Pressure gauges are Instruments that measure and display pressure. Pressure ,applied force by a fluid (liquid or gas) on a surface, is measured as force per unit of surface area
Classification of Pressure Gauge
Pressure gauge can be classified into three types based on their working principle.
- They compare pressure to the hydrostatic force per unit area at the base of a column of fluid.
- The measurements are independent of the type of measurant.
- Have a very linear calibration.
- They have poor dynamic response.
2. Mechanical (Aneroid)
- Aneroid (meaning without fluid) gauges have a metallic pressure-sensing element that deforms elastically due to pressure difference across the element.
- Used to measure the pressure of a liquid and gas.

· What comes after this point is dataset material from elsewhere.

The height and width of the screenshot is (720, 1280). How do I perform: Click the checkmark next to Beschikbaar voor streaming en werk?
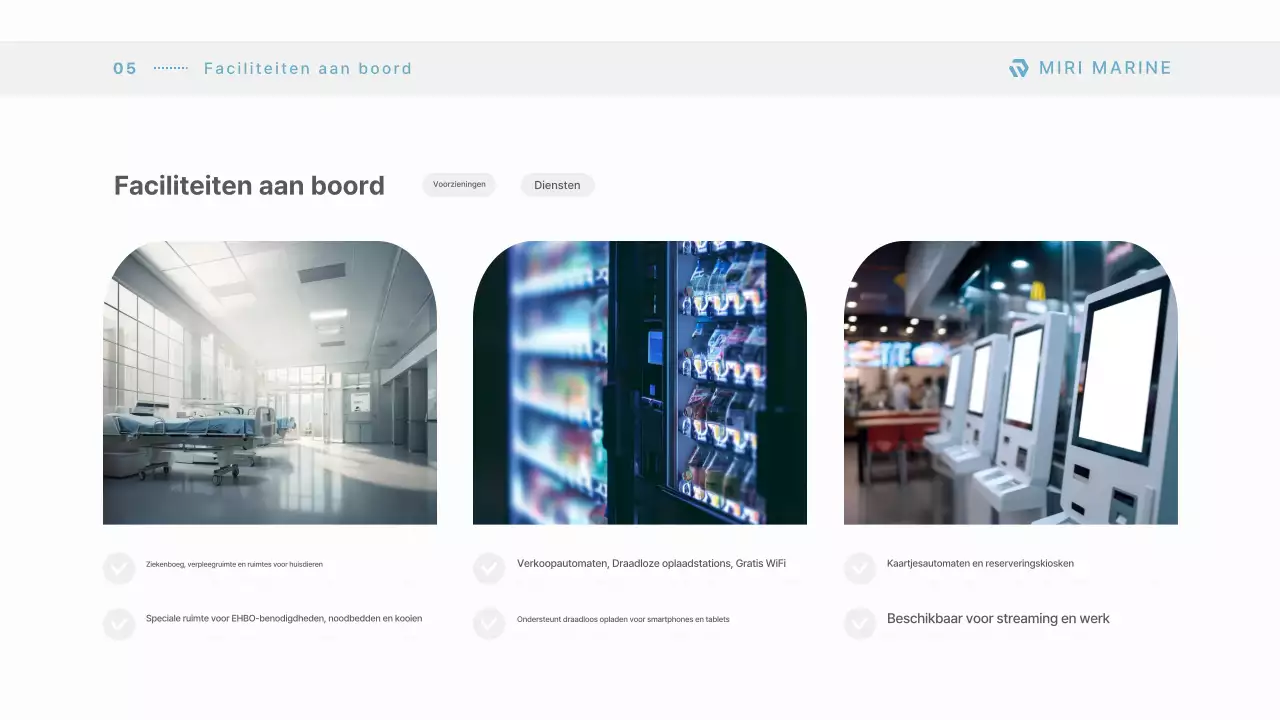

- Aneroid gauges are not dependent on the type of measurant,
- Do not contaminate the system .
- The pressure sensing element may be a Bourdon tube, a diaphragm, a capsule, or a set of bellows, that change shape when pressure is applied.
- These most defenetly need a secondary transducer to read the deflection in sensing element
- Capacitance is the most used secondary transducer due to displacement of the sensing element
3. Spinning-rotor gauge
- The spinning-rotor gauge contains a steel ball ( that is rotated)that is magnetically levitated inside a steel tube closed at one end and exposed to the gas to be measured at the other.
- The speed of rotation of the ball is the measure of viscosity of the gas being measured.
- These utilize electromagnetic transducers as secondary transducers
- Best used as secondary standards.
Standards and Calibration of Pressure Gauges
- Pressure is a quantity derived from force and area which by itself is a derivation of fundamental units mass, length and time. Hence having a standard of measurement is not straight forward.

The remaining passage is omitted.